In its two-day policy statement following the meeting ended March 21, the Fed increased the key U.S. interest rate by as much as 25 basis points. This increase in interest rates is the sixth such hike since December 2015. Additionally, the Fed sees three hikes in 2019 and two more the next, which would raise the interest rate to 3.4% by the end of 2020.

Buy These 5 Low Beta Mutual Funds

Amid such a high level of uncertainty, it will be prudent to pick safe mutual funds. Such funds are inherently less volatile than the markets they trade in. In this case, a low beta ranges from 0 to 1.

We have selected five low beta mutual funds that have given positive one-year annualized and year-to-date (YTD) returns, boast a Zacks Mutual Fund Rank #1 (Strong Buy), offer a minimum initial investment within $5,000 and carry a low expense ratio.

The question here is why should investors consider mutual funds?
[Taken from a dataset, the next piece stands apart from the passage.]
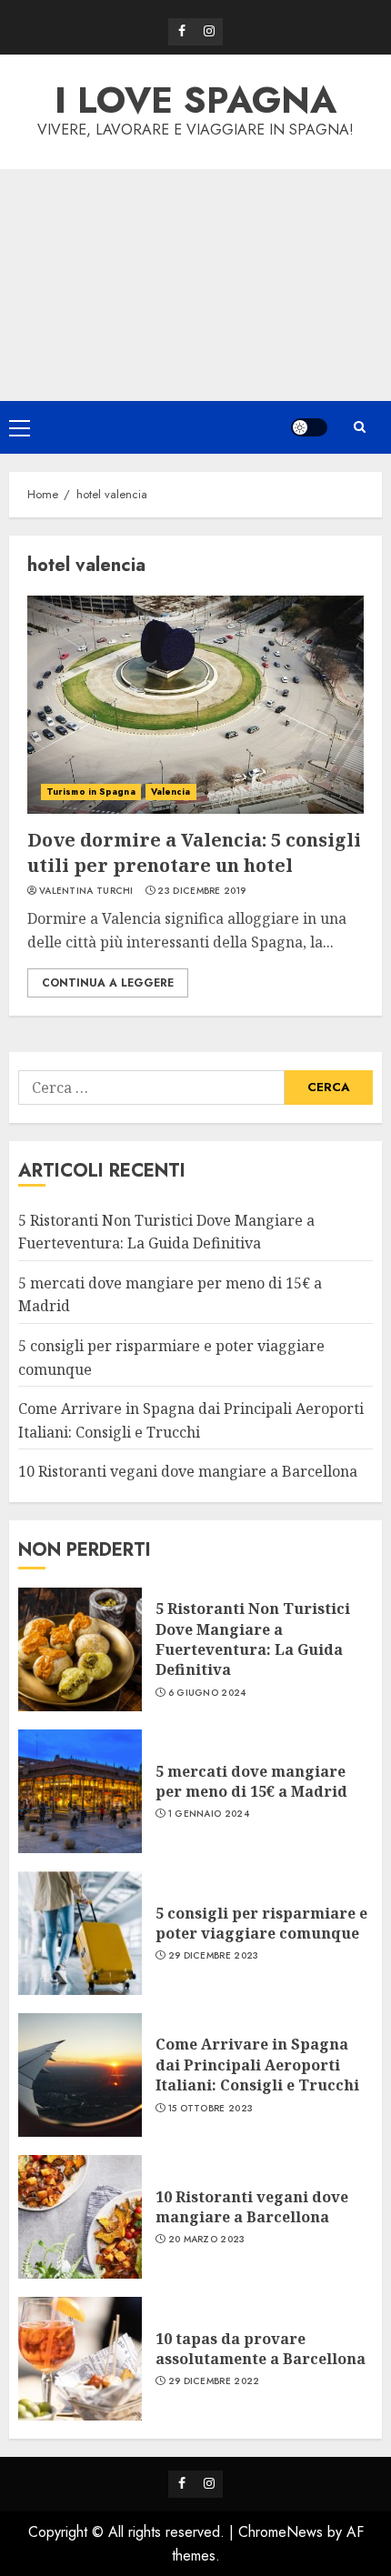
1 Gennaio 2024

Reduced transaction costs and diversification of portfolios without several commission charges that are associated with stock purchases are the primary reasons why one should be parking their money in mutual funds (read more: Mutual Funds: Advantages, Disadvantages, and How They Make Investors Money).

Oppenheimer International Small-Mid Company Y (OSMYX - Free Report) seeks long-term capital growth. The fund invests a bulk of its assets in equity securities of small and mid-cap companies. OSMYX invests in those companies whose market-cap is similar to those that are within the range of the MSCI All Country World (ACWI) ex-U.S. SMID Index.
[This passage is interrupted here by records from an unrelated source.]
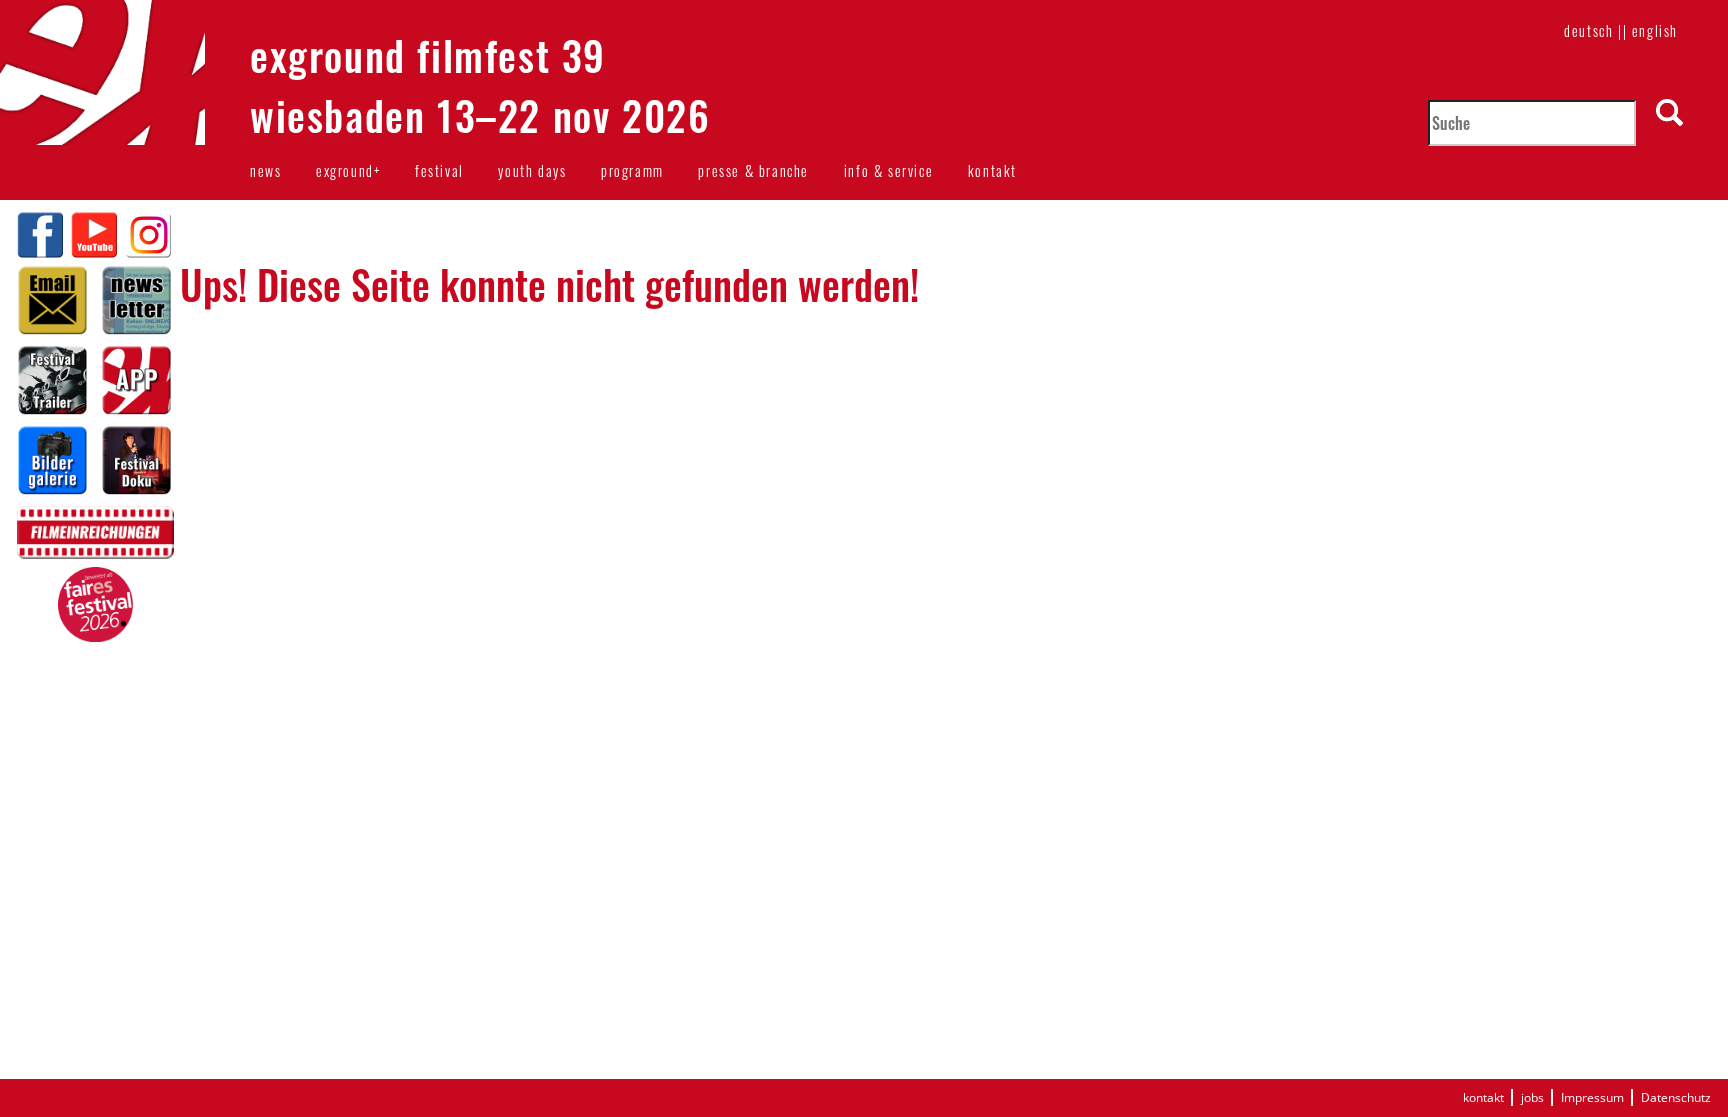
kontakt (992, 170)
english (1655, 30)
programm (632, 170)
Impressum (1592, 1097)
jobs (1532, 1097)
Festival (439, 170)
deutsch (1588, 30)
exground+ (348, 170)
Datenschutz (1676, 1097)
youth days (532, 170)
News (265, 170)
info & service (888, 170)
OSMYX has an annual expense ratio of 1.16%, which is below the category average of 1.45%. The fund has one-year annualized and YTD returns of 33.5% and 2.7%, respectively. OSMYX carries a 3-year beta of 0.73.

Matthews Asia Growth Investor (MPACX - Free Report) seeks to achieve its investment objective by investing the majority of its assets in preferred and common stocks of companies located in Asia. It may also invest in convertible securities of Asian companies. MPACX seeks capital growth for the long run.

MPACX has an annual expense ratio of 1.14%, which is below the category average of 1.28%. The fund has one-year annualized and YTD returns of 35.5% and 2.2%, respectively. MPACX carries a 3-year beta of 0.89.

T. Rowe Price International Discovery (PRIDX - Free Report) seeks appreciation of capital for the long run. PRIDX invests heavily in those small- and mid-cap companies that are situated outside the United States. The fund invests its assets in companies that are based mainly in developed and emerging markets.

PRIDX has an annual expense ratio of 1.19%, which is below the category average of 1.45%. The fund has one-year annualized and YTD returns of 34.3% and 3%, respectively. PRIDX carries a 3-year beta of 0.80.

VALIC Company II International Opportunities (VISEX - Free Report) invests a large chunk of its assets in equity and equity-related securities of foreign small- and mid-cap companies. The fund focuses on investing in those companies whose market cap is not more than $13 billion. VISEX seeks appreciation of capital for the long run.

VISEX has an annual expense ratio of 1.00%, which is below the category average of 1.45%. The fund has one-year annualized and YTD returns of 33.8% and 2.1%, respectively. VISEX carries a 3-year beta of 0.83.

Vanguard Growth and Income Fund Investor Shares (VQNPX - Free Report) invests in a diversified group of stocks chosen with the help of quantitative analysis. VQNPX seeks stocks that are believed to provide dividend income, have an impressive growth prospect and, as a group, are likely to provide higher returns than the Standard & Poor's 500 Index while having similar risk characteristics. The fund invests a minimum of 65% of its assets in companies included on the index.

VQNPX has an annual expense ratio of 0.34%, which is below the category average of 0.98%. The fund has one-year annualized and YTD returns of 16.7% and 1.7%, respectively. VQNPX carries a 3-year beta of 0.98.